The board is next scheduled to meet Nov. 23 to certify the Nov. 3 general election.
On Tuesday, two Republican members of the Wayne County canvassing board initially voted against certifying that county’s results, resulting in a 2-2 deadlock with Democrats on the board. Republican member Monica Palmer said poll books in certain precincts in Detroit — a majority-Black city — were out of balance.
The deadlock brought on cries and complaints of racism from Democrats.
Jonathan Kinloch, a Democrat on the panel, said the discrepancies were the result of “human error” and called it “reckless and irresponsible” to not certify the results.
The canvassers later held a revote and certified the results 4-0.
Republicans are also trying to stop formal certification of the election results in other swing states, including Arizona, Nevada and Pennsylvania.
In Michigan Trump allies and Republican poll challengers have spent days launching unsuccessful litigation.

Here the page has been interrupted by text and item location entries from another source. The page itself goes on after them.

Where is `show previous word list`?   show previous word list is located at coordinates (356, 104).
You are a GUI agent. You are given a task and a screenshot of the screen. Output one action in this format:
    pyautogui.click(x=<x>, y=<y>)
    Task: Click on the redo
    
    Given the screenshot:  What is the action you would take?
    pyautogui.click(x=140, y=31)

They claimed fraud during absentee ballot counting at a Detroit convention center, but two judges found no evidence and refused to stop the canvassing process.
Biden crushed Trump in Wayne County, a Democratic stronghold, by more than a 2-1 margin and won Michigan by 146,000 votes, according to unofficial results. His victory reversed Trump’s surprise 2016 gains in the industrial Midwest and put Biden on the path to clearing the 270 Electoral College votes needed to win the White House.